Tracking and accessing data
Unstructured data has many formats. These formats are inconsistent. Compared to structured data, unstructured data is much less organized. Having data available across a hybrid environment may make it difficult to track your data. And if keeping track of data becomes a challenge, access rules to said data become a challenge as well.
Dissecting the great volumes of an organization’s unstructured data is sure to uncover that not all the available data has value or provides useful insights. For example, take an organization’s memos or surveys. They may prove hard to discard because they may contain sensitive information while providing no actual value. Maintaining such data in a hybrid cloud environment proves to be demanding.
Cost, cost, cost
Normally, the more data you may have moving within a hybrid environment, the higher the costs of cloud computing. Now factor in unstructured data in such a distributed environment. The nature of the data itself may make it difficult to lower the frequency of movement of data. As such, costs may easily get bloated.

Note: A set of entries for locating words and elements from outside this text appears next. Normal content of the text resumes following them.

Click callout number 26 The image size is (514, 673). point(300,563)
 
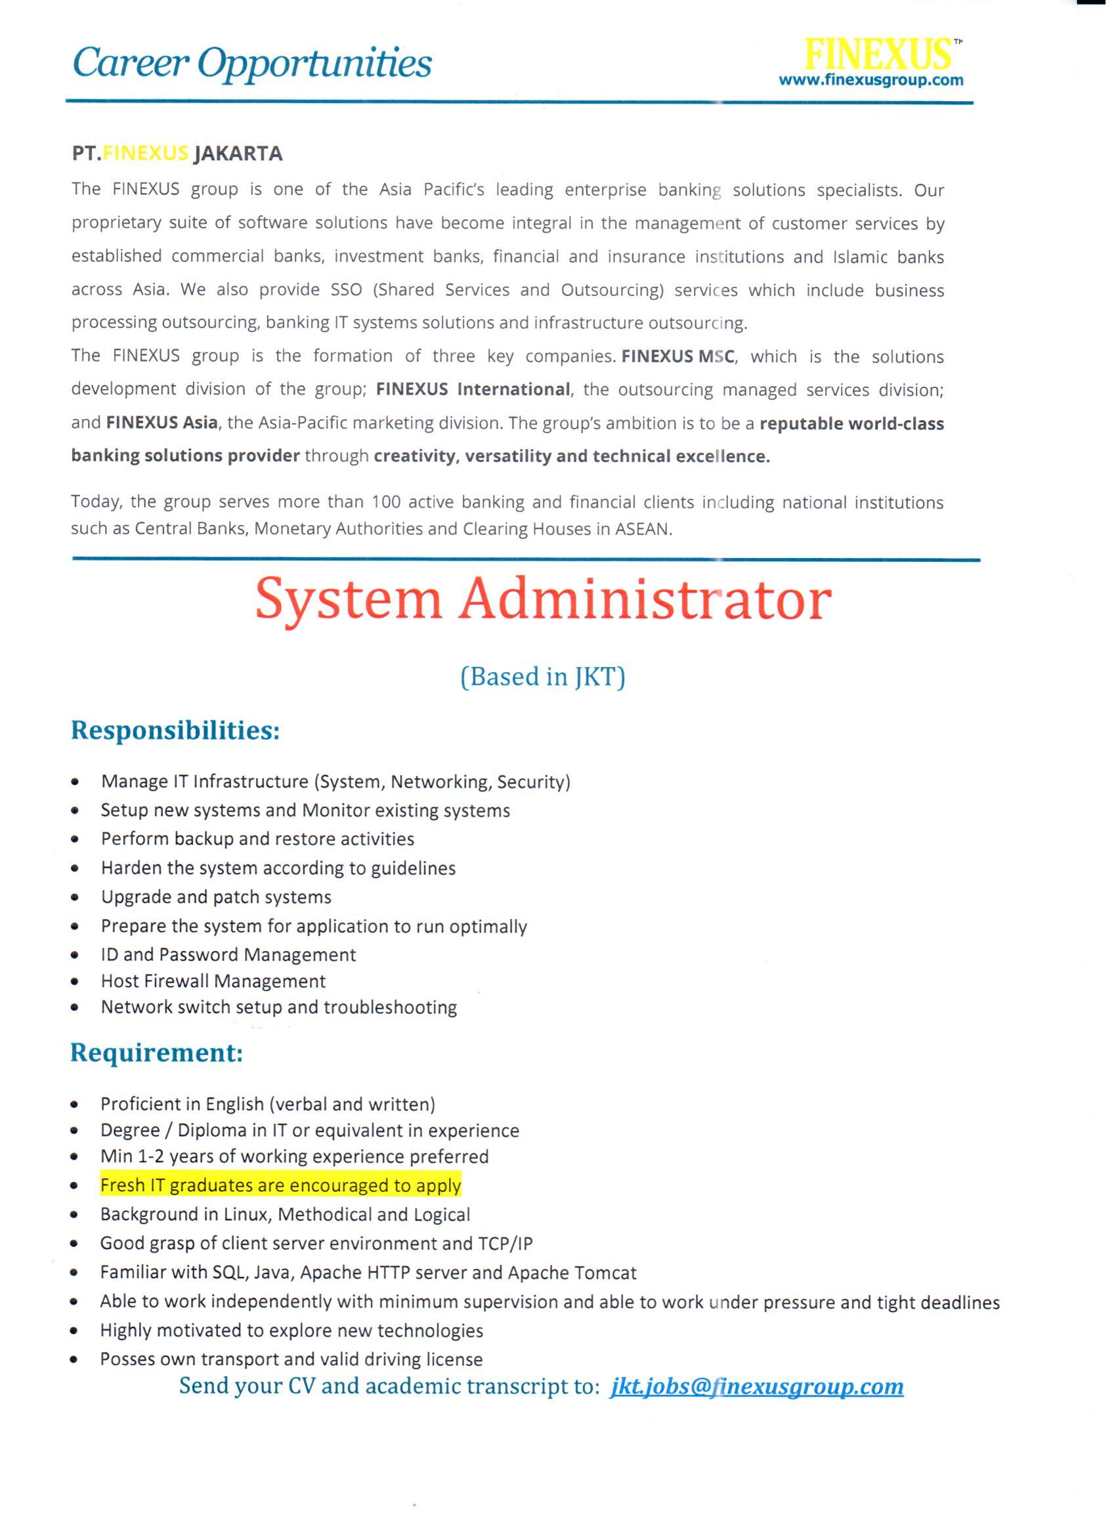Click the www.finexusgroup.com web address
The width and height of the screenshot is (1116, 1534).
click(871, 81)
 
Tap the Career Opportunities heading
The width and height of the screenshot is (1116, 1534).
click(251, 64)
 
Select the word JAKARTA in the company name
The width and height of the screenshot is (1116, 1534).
click(238, 154)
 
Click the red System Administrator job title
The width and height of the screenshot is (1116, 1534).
click(543, 600)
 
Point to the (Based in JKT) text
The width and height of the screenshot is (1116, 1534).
click(542, 676)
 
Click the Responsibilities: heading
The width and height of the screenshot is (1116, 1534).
click(175, 731)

The speed at which data is transferred has implications for performance, especially when dealing with massive volumes and different formats of data. Transfer over the internet often introduces degrees of latency. Furthermore, the compatibility of different cloud setups has a telling impact on performance. Incompatibility may lead to delays and downtime. This is particularly sensitive in the context of honoring service-level agreements.
The Best of Both Worlds
Organizations will continue to use on-premise infrastructure for the foreseeable future. Public cloud infrastructures cannot yet accommodate all workload environments. Organizations will continue to find on-premises infrastructure fitting to handle their security, compliance, and regulatory needs.
However, this does not mean that organizations will ignore the public cloud. We are all transitioning to a post-pandemic world. Public cloud infrastructures have leveraged their resources to offer flexibility and openness to meet the unpredictable data needs of enterprises. Furthermore, enterprises are learning what work to automate and what to assign to humans.
In addition, the public cloud allows organizations to leverage analytics resources. Enterprises need to derive actionable insights from their data to avoid running the risk of falling behind rivals. As such, we can expect continued adoption of hybrid architectures to enjoy the best of both worlds.